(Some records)
┌──

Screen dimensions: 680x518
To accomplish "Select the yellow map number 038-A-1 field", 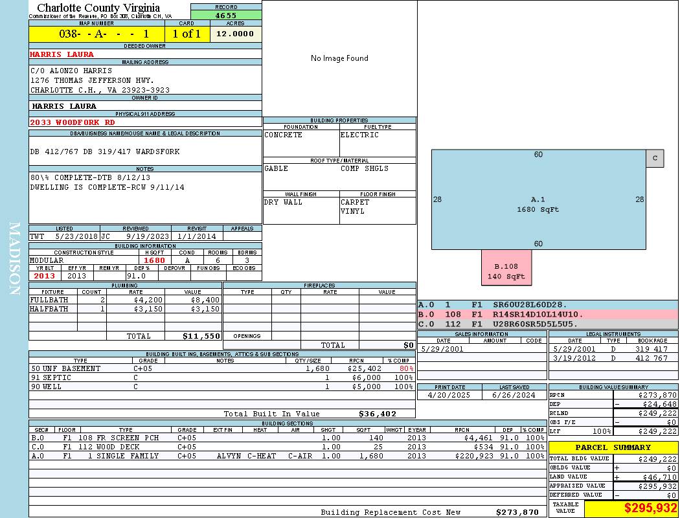I will tap(96, 34).
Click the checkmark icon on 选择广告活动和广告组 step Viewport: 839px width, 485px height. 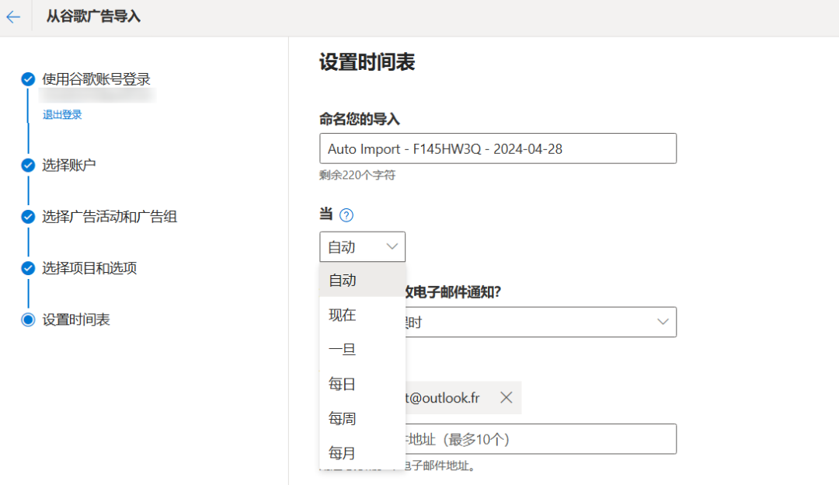[x=28, y=216]
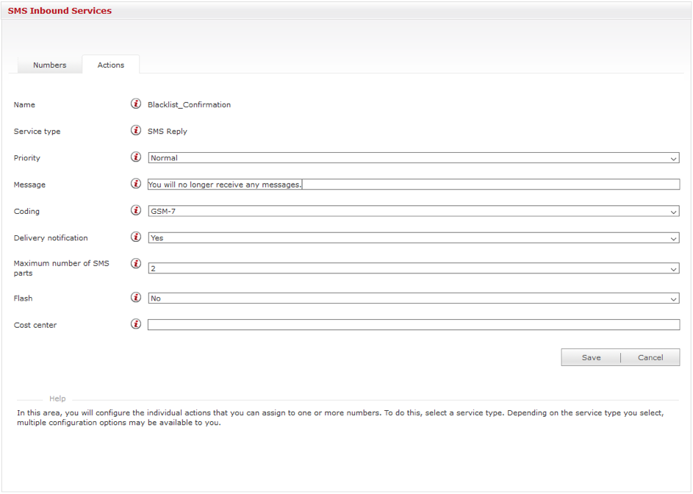Image resolution: width=693 pixels, height=494 pixels.
Task: Select the Actions tab
Action: coord(111,65)
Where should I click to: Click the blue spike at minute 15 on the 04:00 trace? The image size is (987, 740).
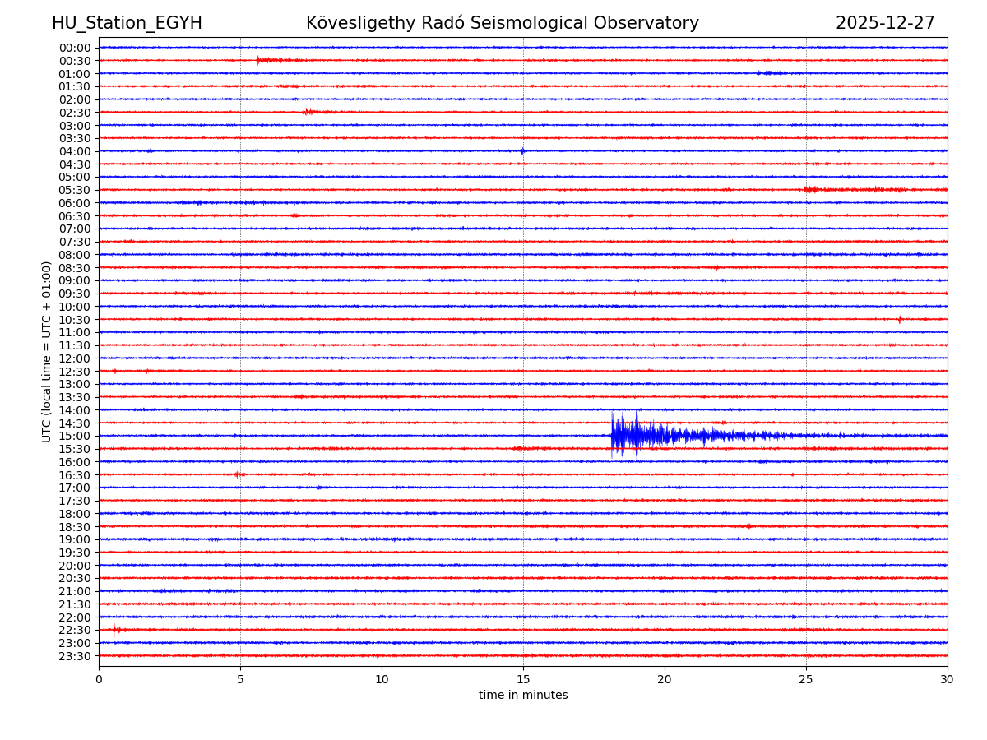(x=522, y=151)
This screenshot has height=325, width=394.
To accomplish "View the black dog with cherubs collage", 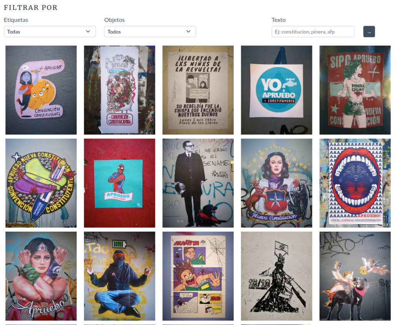I will pos(355,276).
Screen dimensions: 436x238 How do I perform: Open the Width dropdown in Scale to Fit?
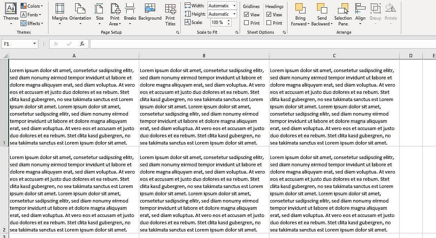click(234, 6)
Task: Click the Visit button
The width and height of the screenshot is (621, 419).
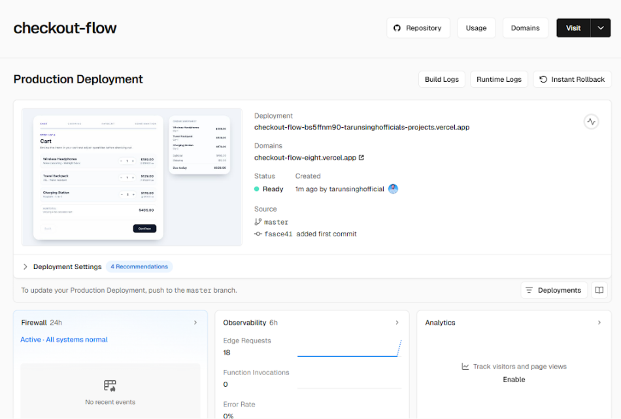Action: [x=573, y=27]
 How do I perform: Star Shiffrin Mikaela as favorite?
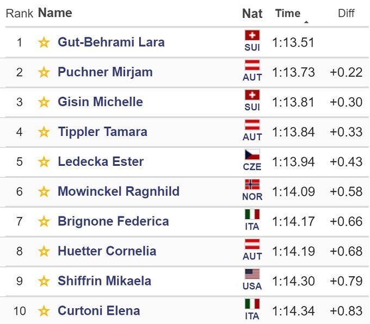pos(44,281)
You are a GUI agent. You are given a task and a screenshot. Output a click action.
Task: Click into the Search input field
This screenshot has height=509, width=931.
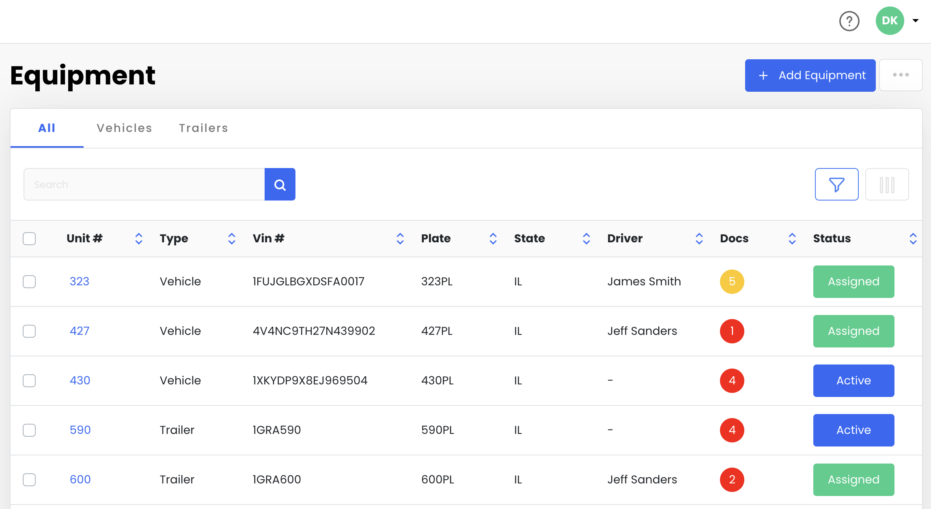pos(144,185)
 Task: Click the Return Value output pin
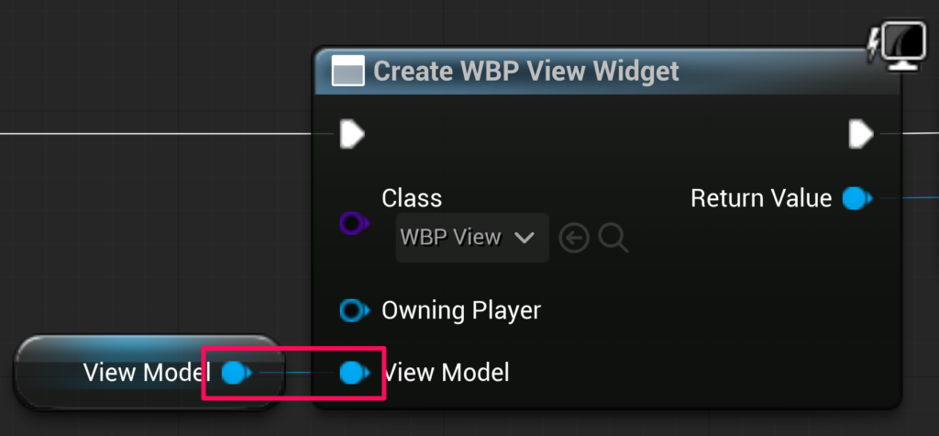point(856,198)
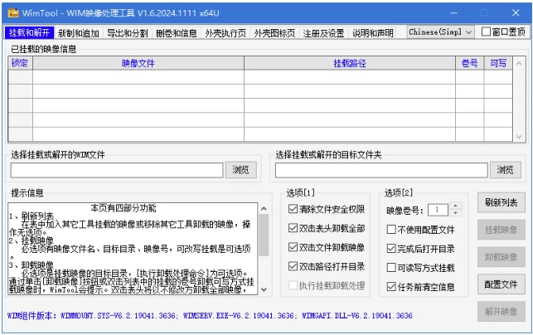This screenshot has width=533, height=335.
Task: Uncheck 清除文件安全权限 option
Action: pyautogui.click(x=293, y=208)
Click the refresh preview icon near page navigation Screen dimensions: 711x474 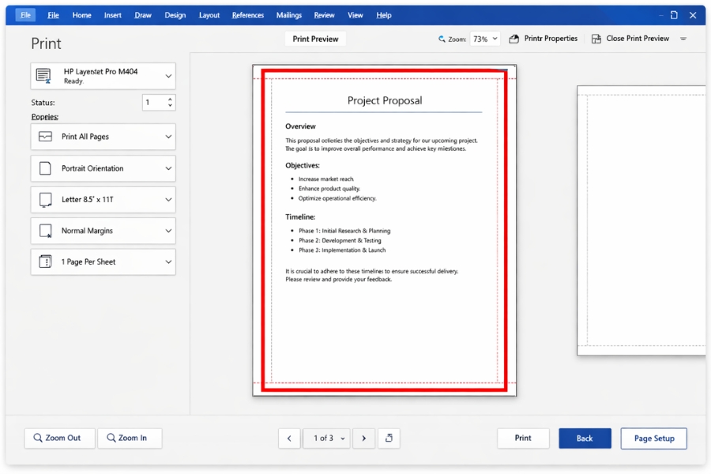click(389, 438)
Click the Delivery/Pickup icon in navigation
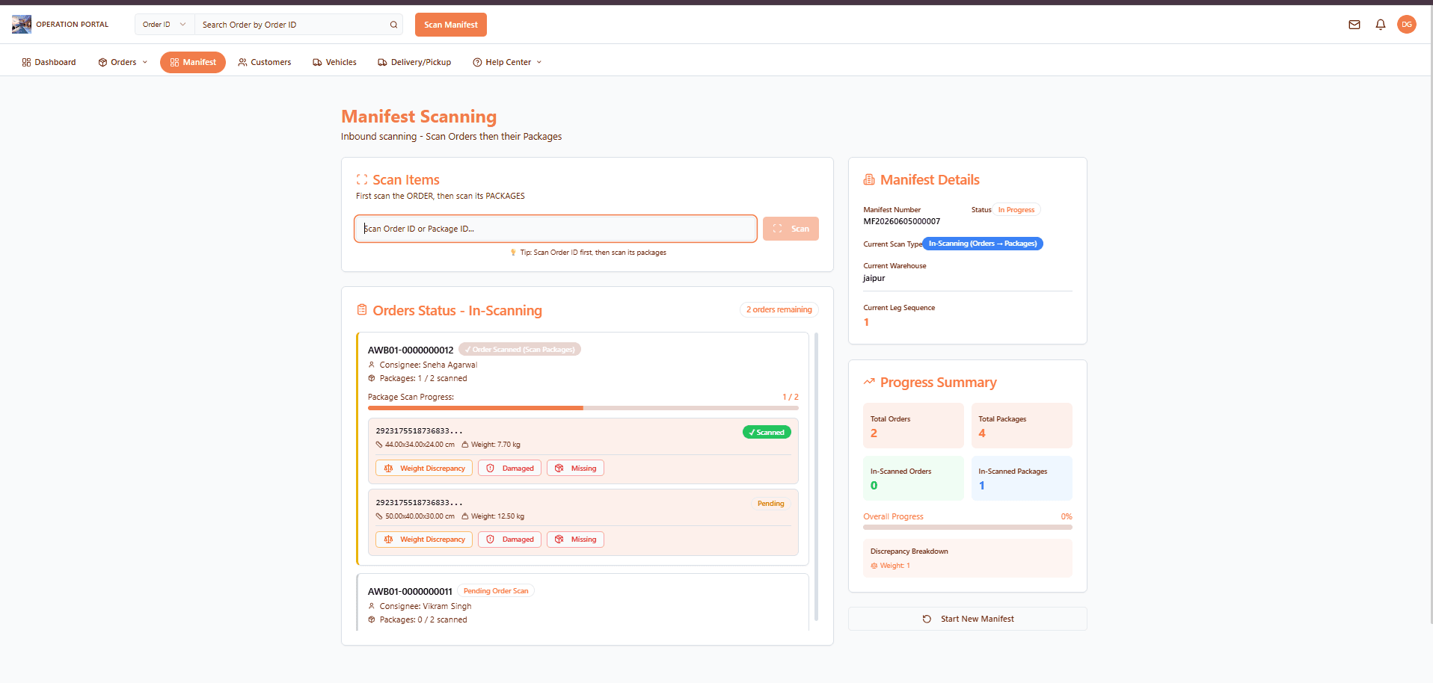The width and height of the screenshot is (1433, 683). tap(382, 63)
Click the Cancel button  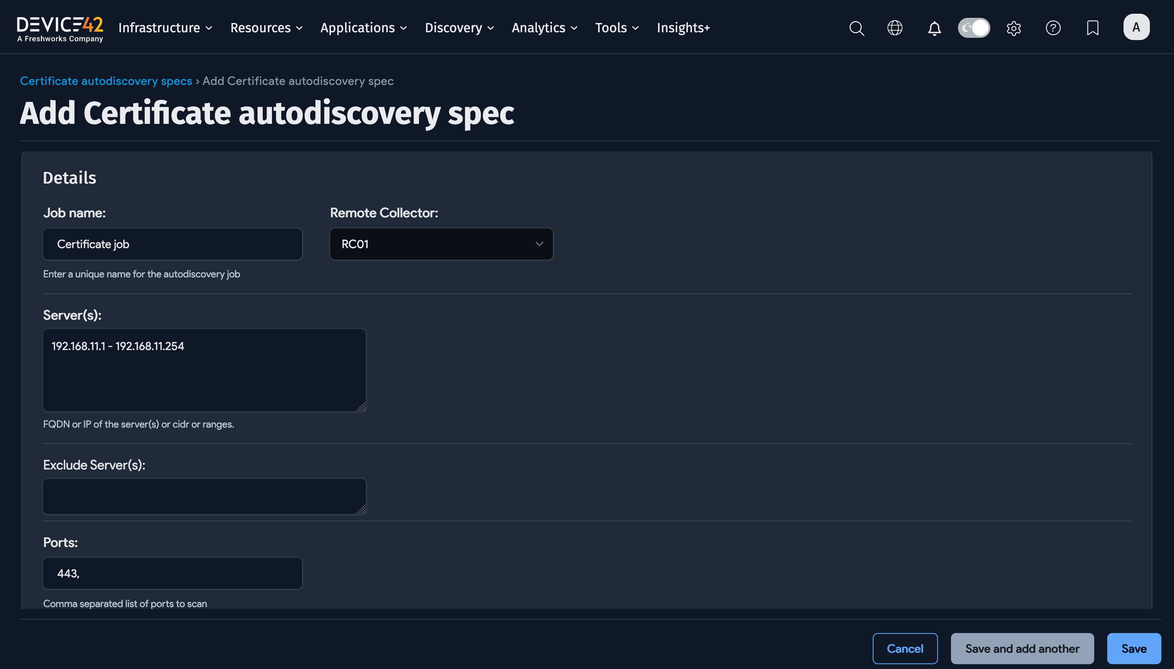(x=904, y=648)
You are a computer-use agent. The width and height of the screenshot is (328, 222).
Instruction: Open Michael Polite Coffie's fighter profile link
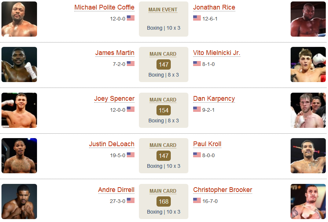(x=104, y=7)
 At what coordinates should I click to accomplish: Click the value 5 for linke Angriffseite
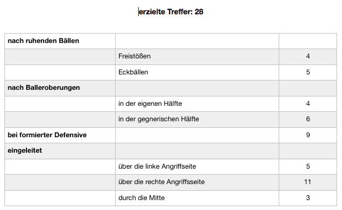point(308,167)
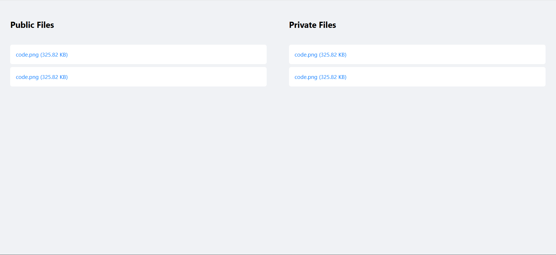Open the second code.png link under Public Files
The width and height of the screenshot is (556, 255).
coord(27,77)
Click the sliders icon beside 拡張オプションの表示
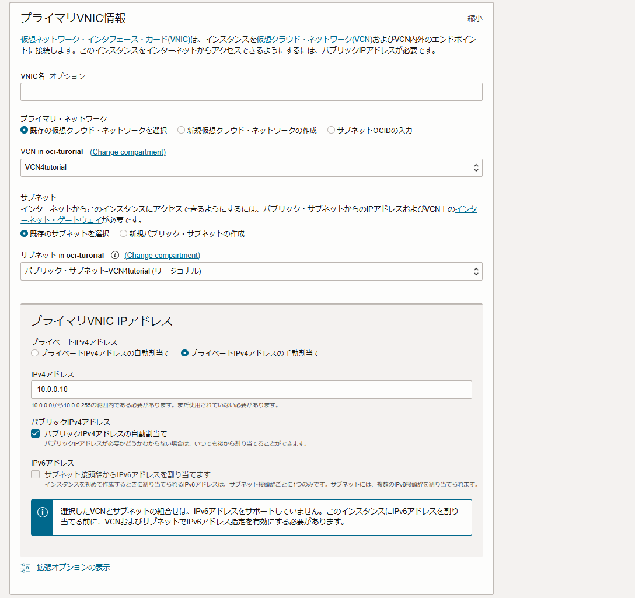Screen dimensions: 635x598 24,566
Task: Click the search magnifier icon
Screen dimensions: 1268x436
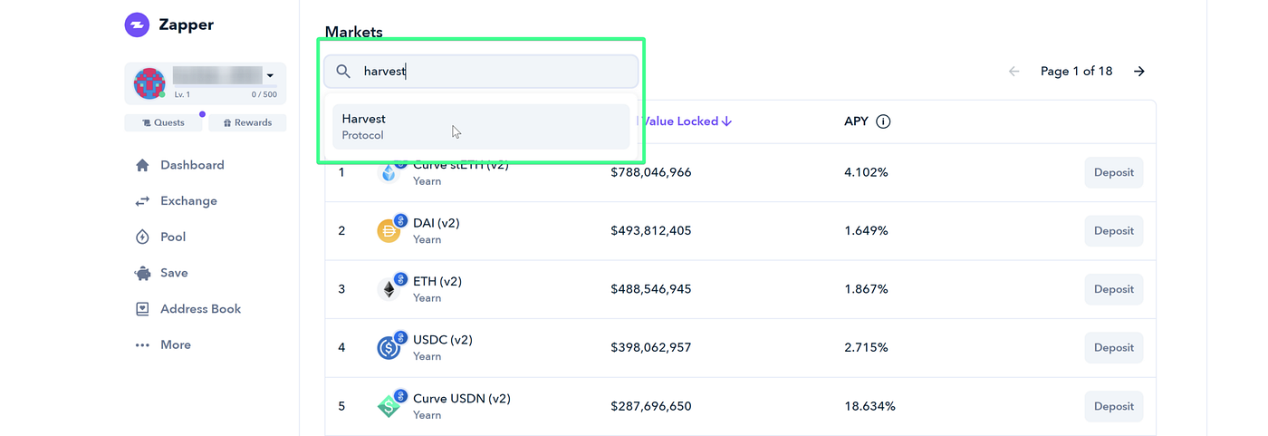Action: 343,72
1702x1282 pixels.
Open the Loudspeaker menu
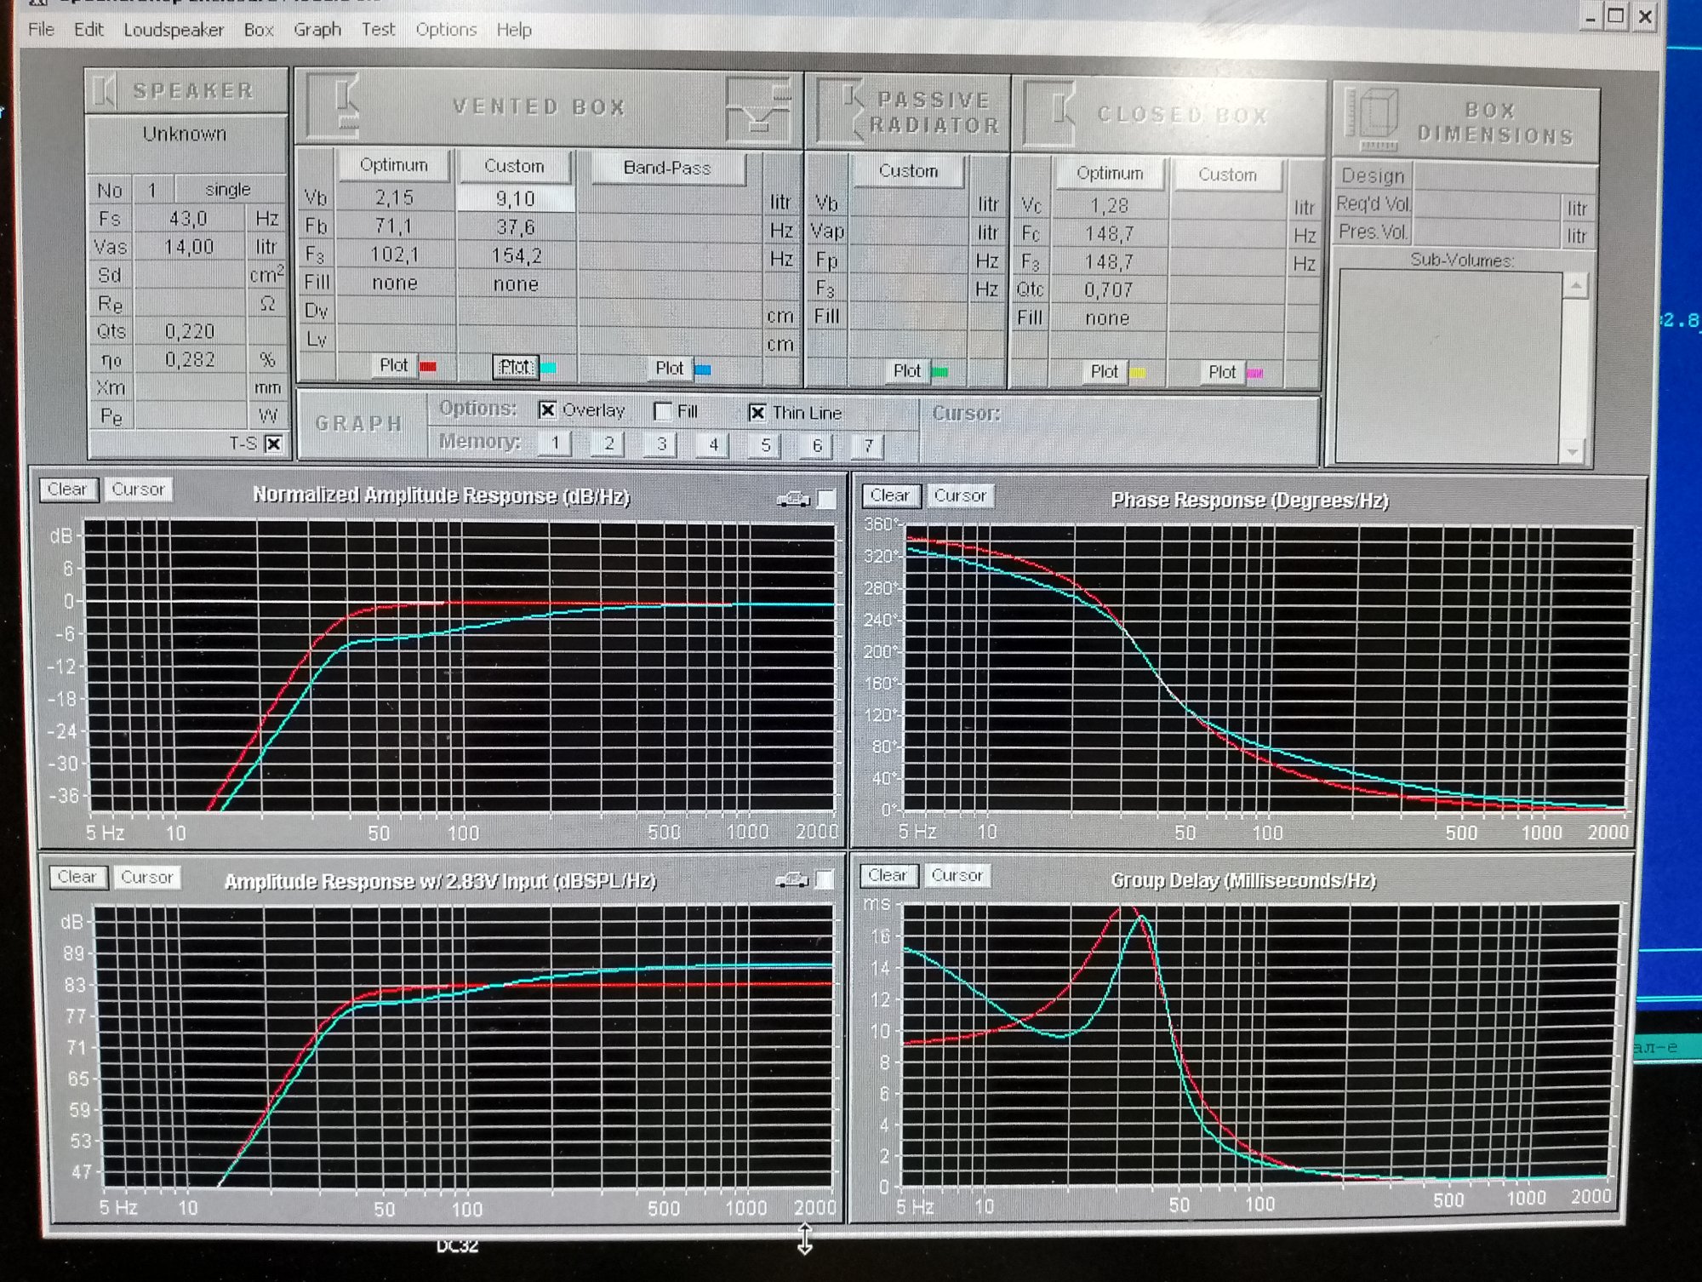(x=174, y=30)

└──

TASK REQUIREMENTS:
Return the lines of the data above exactly as they appear, from the line with "You are a GUI" up to and including the line with "pos(144,185)". Leave the pictures out of your answer.

OUTPUT OF THE EXERCISE:
You are a GUI agent. You are given a task and a screenshot. Output a click action.
Task: Click into the Search input field
This screenshot has height=509, width=931.
pos(144,185)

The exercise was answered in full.